AjasLipstick · 25/09/2018 04:19

Neville I have felt that too...about welling up with how nice people are. We live in a small country town and I get moved by how many people greet me by name now. And the fact that all the children play outside and walk to school alone. It feels safe and cosy somehow. In the UK I kept trying to find somewhere where I could recreate my own idyllic childhood of the 70s in a working class community up North but I never could. My own village suffered badly in the 80s thanks to closures of factories and never recovered.

wondertime · 25/09/2018 04:46

I am so glad to find this thread. We moved to the US a year ago and now needing to decide whether to return to the UK or apply for a green card here. I too wonder about rose tinted spectacles, theres a lot that feels comforting about the UK, so familiar and easy. Licensing for my job here is a nightmare and means I will never be able to fulfil all my career ambitions in the US but I wonder if theres always a sacrifice to be made. There were so many reasons why I was happy to leave the UK, the first year here has been hard trying to build a community but there are so many amazing things here and my children are very happy in schools I would struggle to find in the UK. I keep remembering friends becoming increasingly depressed during last years long cold winter and many friends are describing the Brexit fear hanging over the country. I wonder if if downsizing your property would allow more trips to the Uk and also a potential career shift for pastures new and more flexible hours?

Rezie · 25/09/2018 11:51

I want to just write that there is nothing wrong wiht wanting to come back. It is totally possible that you were in holiday mode and lookign at the UK with rose tinted glasses. It is also possible that you feel like the adventure in USA is coming to an end and you want to come back. There are a lot of negatives in the UK, but there are a lot of positives.
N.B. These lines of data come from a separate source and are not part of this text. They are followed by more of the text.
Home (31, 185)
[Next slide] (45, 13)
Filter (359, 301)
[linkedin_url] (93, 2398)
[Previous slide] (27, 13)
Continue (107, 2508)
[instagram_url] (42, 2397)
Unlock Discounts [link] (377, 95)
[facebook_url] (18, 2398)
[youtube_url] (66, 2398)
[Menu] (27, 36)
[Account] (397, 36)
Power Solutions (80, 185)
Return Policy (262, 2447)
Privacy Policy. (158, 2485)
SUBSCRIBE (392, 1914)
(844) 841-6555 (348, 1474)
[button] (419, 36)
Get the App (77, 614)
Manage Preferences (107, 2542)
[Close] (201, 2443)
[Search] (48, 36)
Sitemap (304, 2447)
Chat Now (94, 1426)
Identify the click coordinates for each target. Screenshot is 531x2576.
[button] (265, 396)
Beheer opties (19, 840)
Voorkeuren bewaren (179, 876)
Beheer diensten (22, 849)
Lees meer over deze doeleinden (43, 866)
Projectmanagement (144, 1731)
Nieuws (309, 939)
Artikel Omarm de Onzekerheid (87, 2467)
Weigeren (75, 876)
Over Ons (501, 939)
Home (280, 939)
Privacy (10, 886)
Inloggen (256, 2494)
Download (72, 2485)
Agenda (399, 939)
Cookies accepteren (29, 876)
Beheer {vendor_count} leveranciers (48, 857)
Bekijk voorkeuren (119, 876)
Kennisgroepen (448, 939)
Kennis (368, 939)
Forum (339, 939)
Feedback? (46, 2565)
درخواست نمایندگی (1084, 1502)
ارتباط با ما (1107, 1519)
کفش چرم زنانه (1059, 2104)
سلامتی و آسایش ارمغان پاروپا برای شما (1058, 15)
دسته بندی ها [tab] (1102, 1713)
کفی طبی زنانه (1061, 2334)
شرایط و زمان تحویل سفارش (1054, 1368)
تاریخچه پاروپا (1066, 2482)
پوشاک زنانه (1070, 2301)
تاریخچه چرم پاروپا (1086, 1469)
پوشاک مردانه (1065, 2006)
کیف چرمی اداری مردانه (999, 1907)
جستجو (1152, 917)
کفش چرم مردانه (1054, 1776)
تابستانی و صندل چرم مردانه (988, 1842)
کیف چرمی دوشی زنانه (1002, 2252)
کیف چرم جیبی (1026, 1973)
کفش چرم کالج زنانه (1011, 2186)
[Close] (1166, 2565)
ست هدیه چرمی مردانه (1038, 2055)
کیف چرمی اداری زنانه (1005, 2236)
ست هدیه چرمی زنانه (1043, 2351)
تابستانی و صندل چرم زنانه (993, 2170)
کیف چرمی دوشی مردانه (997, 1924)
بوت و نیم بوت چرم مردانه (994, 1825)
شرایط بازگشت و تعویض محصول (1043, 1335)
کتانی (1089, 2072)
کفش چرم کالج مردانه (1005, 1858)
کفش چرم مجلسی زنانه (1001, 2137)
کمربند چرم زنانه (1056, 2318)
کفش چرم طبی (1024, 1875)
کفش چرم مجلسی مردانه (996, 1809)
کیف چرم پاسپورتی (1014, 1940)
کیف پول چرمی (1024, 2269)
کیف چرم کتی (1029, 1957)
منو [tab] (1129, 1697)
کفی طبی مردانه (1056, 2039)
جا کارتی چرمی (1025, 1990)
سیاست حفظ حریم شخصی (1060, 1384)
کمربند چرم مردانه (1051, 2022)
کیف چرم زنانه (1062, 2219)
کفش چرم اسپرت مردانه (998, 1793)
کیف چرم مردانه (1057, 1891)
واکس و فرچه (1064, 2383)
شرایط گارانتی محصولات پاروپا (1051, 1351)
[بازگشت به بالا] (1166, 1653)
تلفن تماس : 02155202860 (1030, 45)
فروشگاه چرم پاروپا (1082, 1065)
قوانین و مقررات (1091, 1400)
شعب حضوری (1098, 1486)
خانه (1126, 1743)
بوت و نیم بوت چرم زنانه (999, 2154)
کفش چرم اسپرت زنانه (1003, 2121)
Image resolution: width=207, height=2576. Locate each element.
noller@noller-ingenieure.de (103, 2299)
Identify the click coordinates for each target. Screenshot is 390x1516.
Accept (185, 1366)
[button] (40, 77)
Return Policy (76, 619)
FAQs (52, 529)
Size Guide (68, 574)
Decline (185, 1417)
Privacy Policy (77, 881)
There are equally much negatives and positives about living in the USA. Sorry, this was not helpful at all but this topic is difficult when everyone has such a different eperience with living abroad and image when comparing "home".

luckybird07 · 26/09/2018 05:53

Thanks everyone, lots of really great insights and stuff to think about from all of you.
I am aware that my thinking is very much being affected by emotion at the moment. I am much more aware of my parents age and increasing 'aging' and they are no longer able to come here due to mobility issues ( my mum). I am two years into a return to full time work and it has been a tough struggle and meant that I do not feel able to be present with my family as I used to be( apart from in the summer holiday) and that makes me feel very sad and like i am failing at the most important role that I just enjoyed so much for those 7 stay home years. So it may be that I am at a point where I may have to call it a day on making a living via teaching as I just am not finding it easy to juggle with family life at all. Nor did I ever feel it could be a manageable 9-5 job in the UK, pre-kids, so that is also a sad realization that this job I naively thought would be family friendly, just utterly preoccupies me in a quality of life degrading way. Before I returned to work, I was pretty content. No chance of downsizing in the city we are in, but moving somewhere cheaper is not impossible. I think that thought of returning home brings the comfort of knowing that we could avoid a big mortgage and not feel tied to a job for health insurance, as I feel here.